## WHAT THE EXERCISE ASKS
Carry on the piece about Hotspot 2.0 and carrier WiFi from its final sentence.

## EXCERPT PROVIDED

-.-.-

For consumers, Hotspot 2.0 is important because of the automatic authentication and the potential for lower bills, but its scope remains pretty limited. Fraser said it does nothing to improve the quality of your WiFi, and it won't seek out noncarrier networks unless they are roaming partners of the carrier. (See Carrier WiFi: The Handoff Tradeoff.)

"The whole quality of experience area is still ground for improvement," he said. "Hotspot 2.0 only goes 10% of the way there. It doesn't say you're too far from the network or what the servers are willing to do."

However, the operators are working on that, as well. For them, the appeal of Hotspot 2.0 is increased use of WiFi, alleviating network congestion, and the ability to choose when to hand off based on network conditions, speed, location, and billing preferences.

-.-.-

## STORED DATA

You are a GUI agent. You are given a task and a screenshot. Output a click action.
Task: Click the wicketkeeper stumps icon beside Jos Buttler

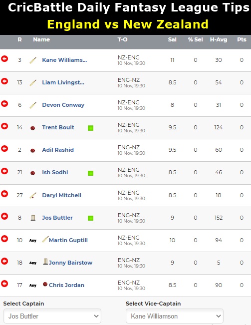point(33,218)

-.-.-

## EXERCISE OUTPUT
At least, that's the goal, and the industry is working now on the policy piece, according to Matthew MacPherson, director of technical marketing Cisco Systems Inc. (Nasdaq: CSCO). At this week's show, Cisco, AT&T Inc. (NYSE: T), and Accuris Networks plc trialed the technology, but using it required forgetting any other previously used WiFi network. It was far from automatic.

MacPherson said this won't be an issue when it's provisioned out the box, which will be the case going forward. Hotspot 2.0 can be pushed to new devices via a software update, as was the case with Apple's iOS 7 update, and it's being included in most future Android phones. (See iOS 7: The Next-Gen Hotspot Game Changer .)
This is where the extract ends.